Task goal: Give again the lines from the line with "This screenshot has height=480, width=640." to the last line of the records, exactly and in full. Do not carry over any pictures.

Stored records:
===============

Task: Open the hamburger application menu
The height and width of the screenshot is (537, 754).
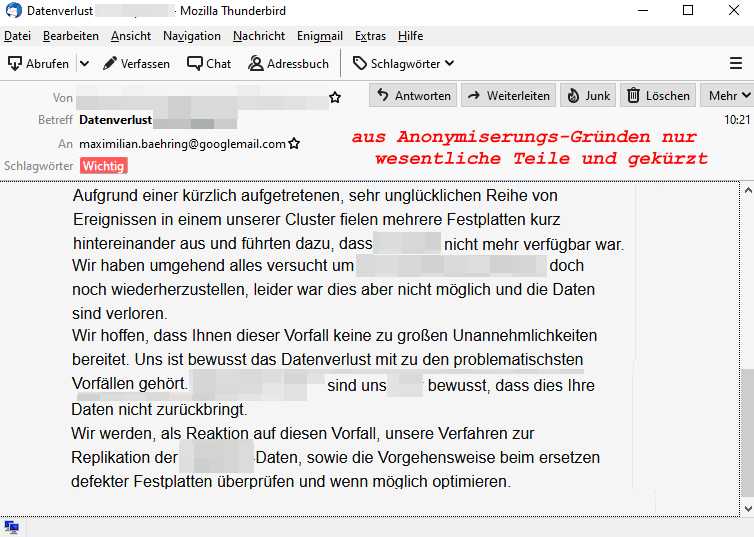Action: [736, 63]

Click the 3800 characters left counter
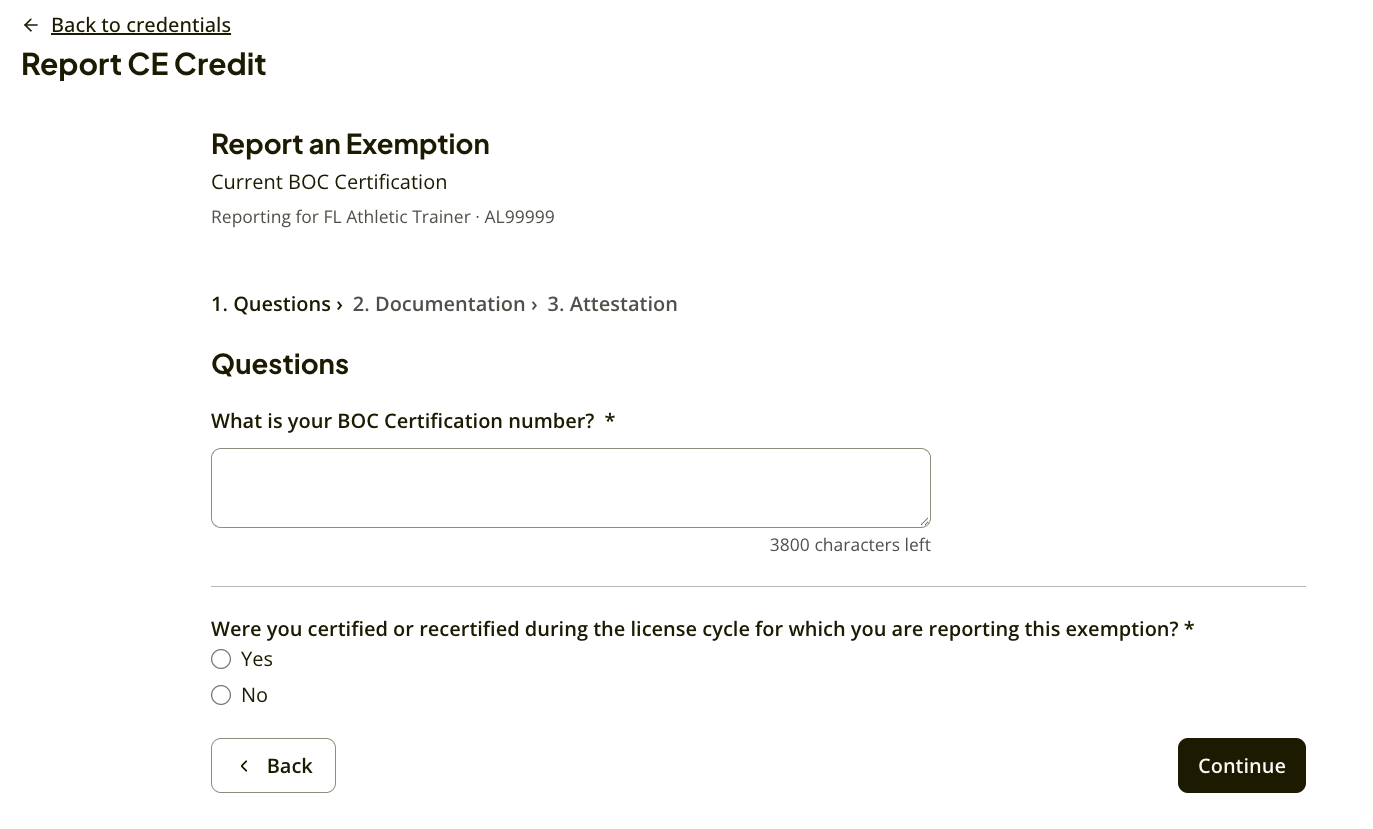(x=850, y=545)
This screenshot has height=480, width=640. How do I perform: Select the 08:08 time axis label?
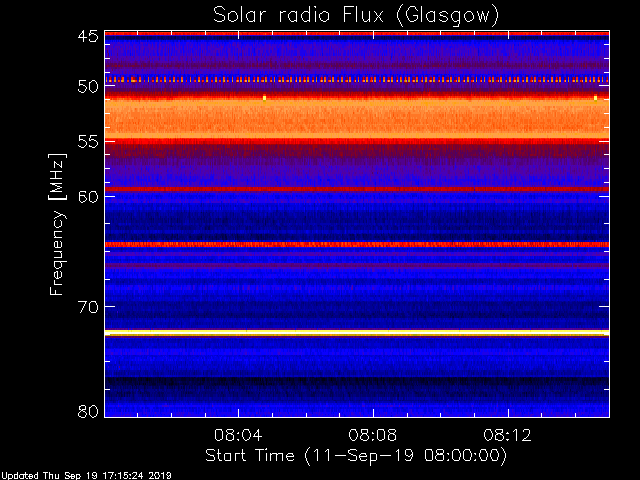pyautogui.click(x=373, y=435)
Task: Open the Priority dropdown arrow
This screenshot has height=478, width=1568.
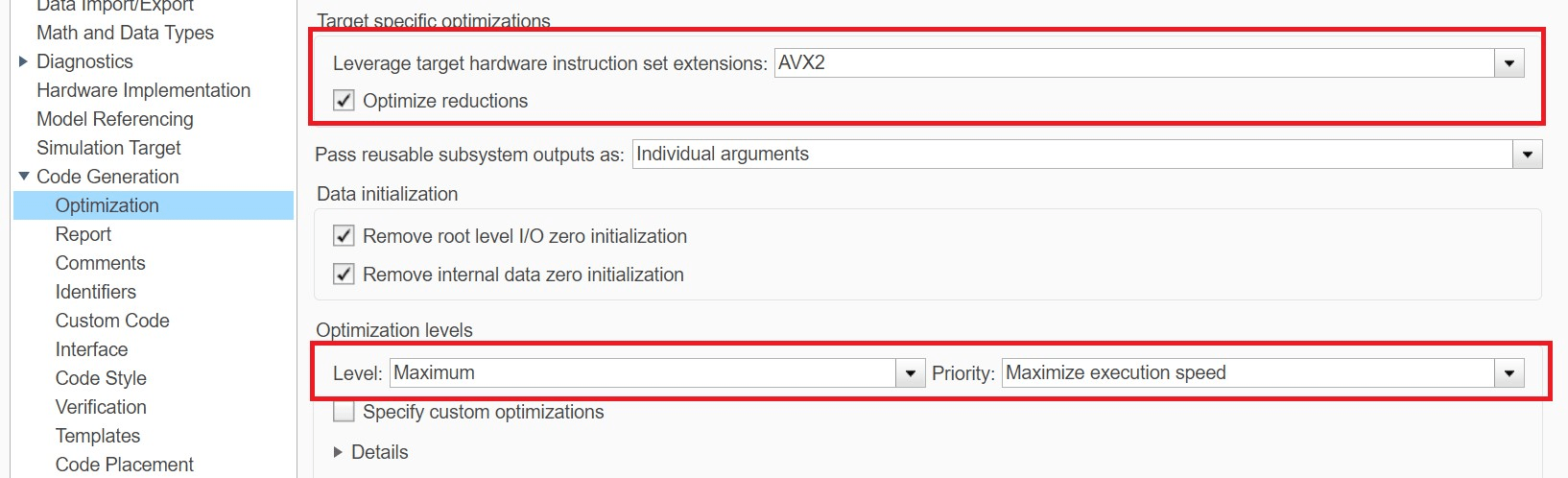Action: (1509, 373)
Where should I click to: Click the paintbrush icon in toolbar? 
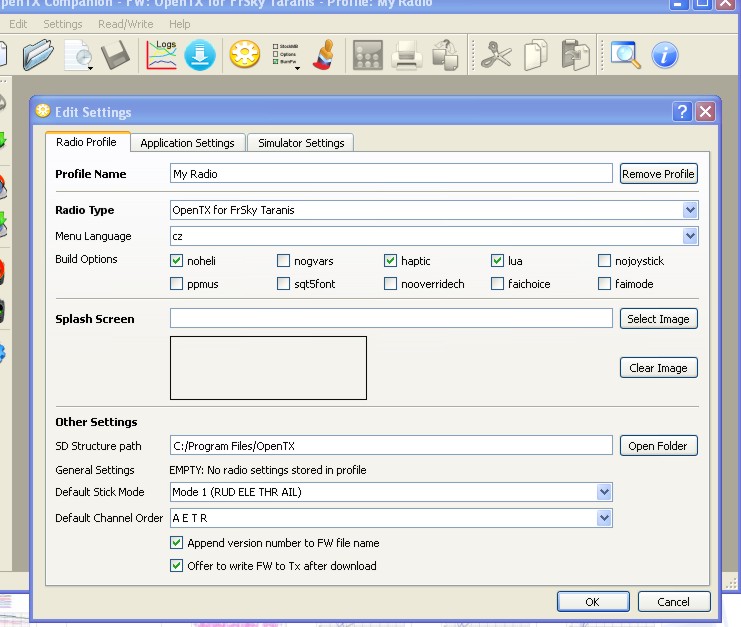point(324,54)
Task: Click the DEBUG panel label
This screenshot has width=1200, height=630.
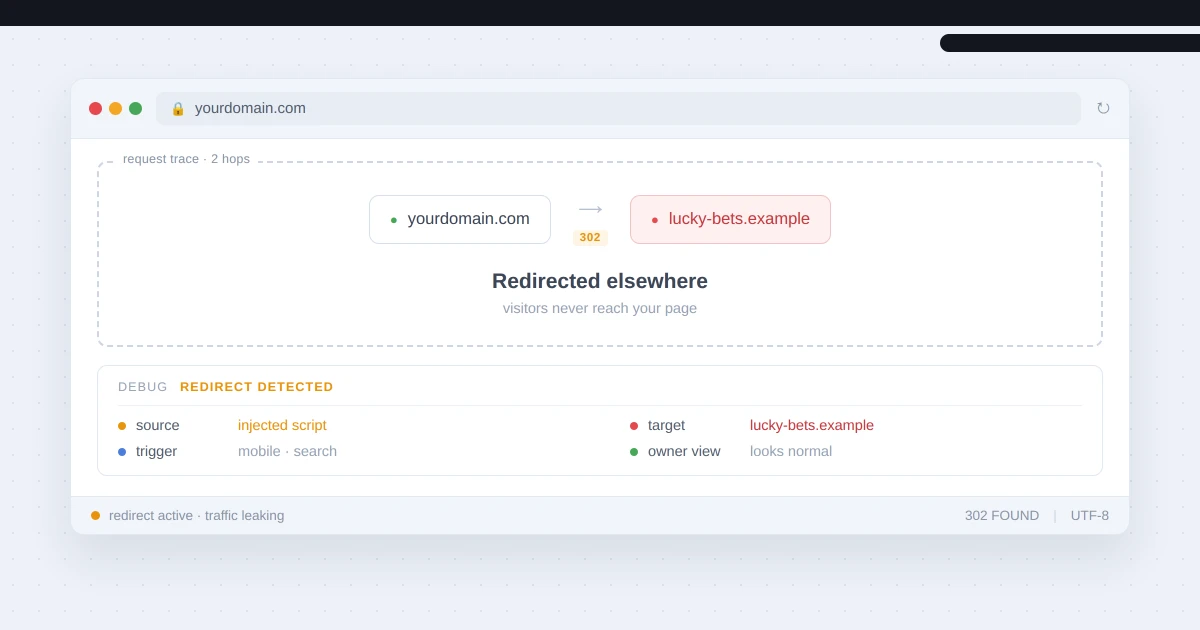Action: [x=143, y=387]
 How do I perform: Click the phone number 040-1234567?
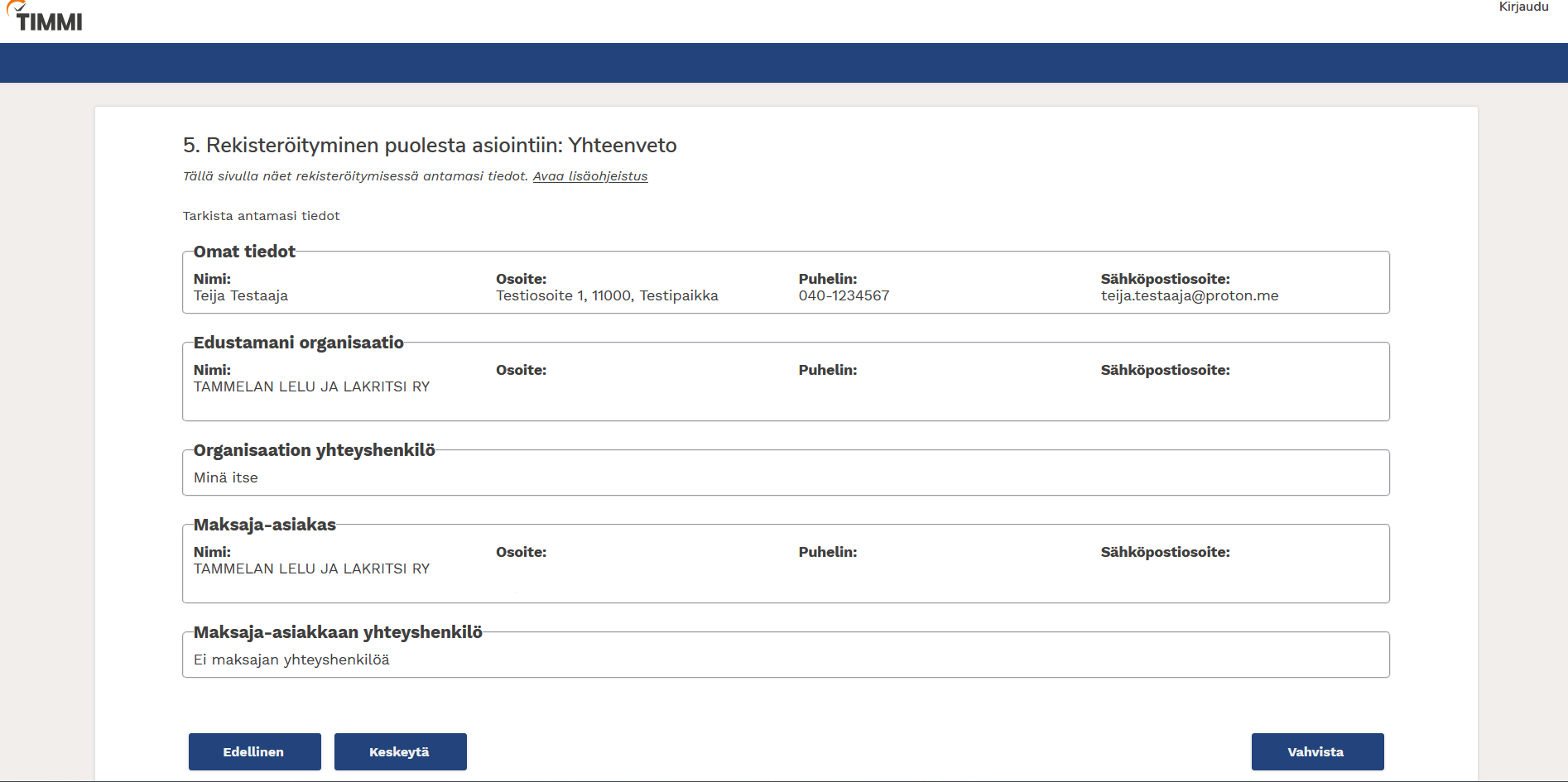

===============

Response below:
This screenshot has height=480, width=640. How do I perform: Select the 08:08 time axis label?
pyautogui.click(x=373, y=435)
Task: Open the Priority dropdown arrow
This screenshot has height=478, width=1568.
Action: (1509, 373)
Where should I click to: Click the paintbrush icon in toolbar? 
point(324,54)
Task: Click the DEBUG panel label
This screenshot has width=1200, height=630.
Action: [x=143, y=387]
 How do I perform: Click the phone number 040-1234567?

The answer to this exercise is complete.